The ovary is the shortest-lived endocrine gland, and when it stops producing hormones, a replacement must be found.

Typically a combination of natural estrogens (most often estradiol) and progestogens is used.

Depending on the age, diseases and desires of the woman, treatment is agreed upon, which can be:

  1. cyclically combined (simulates the menstrual cycle);
  2. continuously combined (no cycle).

Usually it lasts up to 5 years, and if necessary, longer. Hormonal treatment has many benefits: it reduces symptoms such as hot flashes and night sweats, insomnia, headaches, mood swings, helps with dry and thin skin, and hair loss. It also has a protective effect on the nervous system, heart, blood vessels, atrophic changes in the female reproductive system, suppresses atherosclerosis, osteoporosis and reduces the risk of developing senile dementia.

Contraindications:

  • estrogen-dependent breast cancer or a high risk of its occurrence;
  • active thromboembolism;
  • liver disease;
  • cardiac ischemia;
  • pregnancy;
  • undiagnosed uterine bleeding;
  • uterine fibroids and endometriosis.

What to take for hot flashes during menopause?

Most often, doctors prescribe menopausal hormone therapy (MHT) to patients.
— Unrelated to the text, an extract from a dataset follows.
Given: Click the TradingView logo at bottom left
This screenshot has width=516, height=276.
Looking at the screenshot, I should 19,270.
Normalizing hormonal levels by taking such drugs not only reduces sweating, but also improves psycho-emotional state, helps cope with mood swings, increases performance and optimizes concentration.

However, it must be taken into account that drugs that compensate for the lack of estrogen can activate the launch of developing oncological diseases - in particular, breast, endometrial or ovarian cancer and aggravate chronic diseases and the risk of thrombosis. Therefore, treatment with hormonal drugs should occur exclusively according to the regimen drawn up by the doctor.
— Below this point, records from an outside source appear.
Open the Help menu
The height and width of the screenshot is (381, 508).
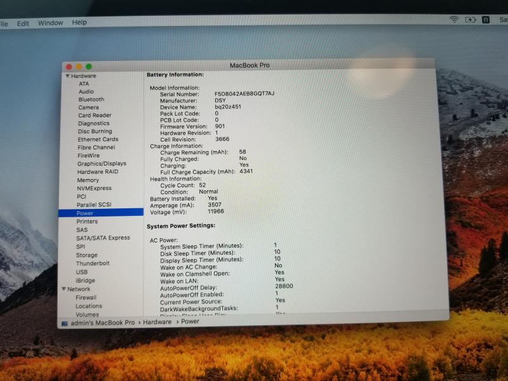(x=79, y=22)
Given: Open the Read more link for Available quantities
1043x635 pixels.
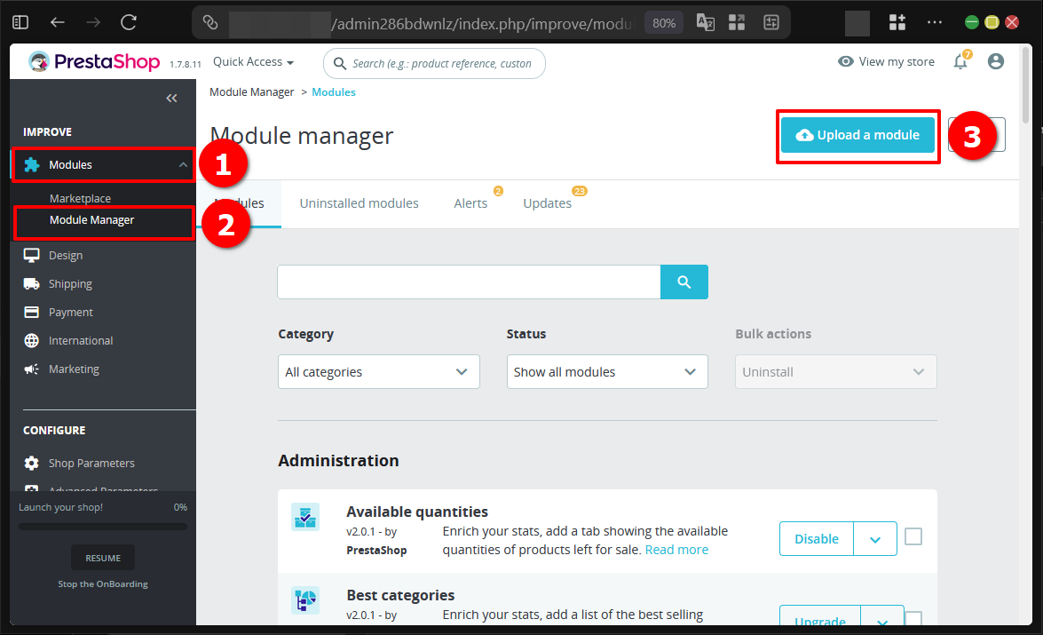Looking at the screenshot, I should (676, 550).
In recent years, it has become possible to replace the use of traditional tablet medications with the use of hormonal patches, gel forms, and intrauterine complexes.

They are considered less dangerous in terms of the possibility of venous thrombosis.

Stages of menopause

You can talk about the onset of menopause as soon as its first symptoms appear. However, the decline of reproductive function occurs slowly and is divided into three stages:

  • premenopause, when periods are still present, but the cycle becomes longer or less regular, and ovarian function decreases. These processes last about 2 years;
  • menopause, when 12 months have passed since the date of the last menstruation;
  • postmenopause, which is characterized by increasingly serious changes in the body and complete cessation of ovarian function.

The duration of these stages, as well as the clinical manifestations of menopause, depends on the individual characteristics of the woman, her lifestyle, general health, and heredity.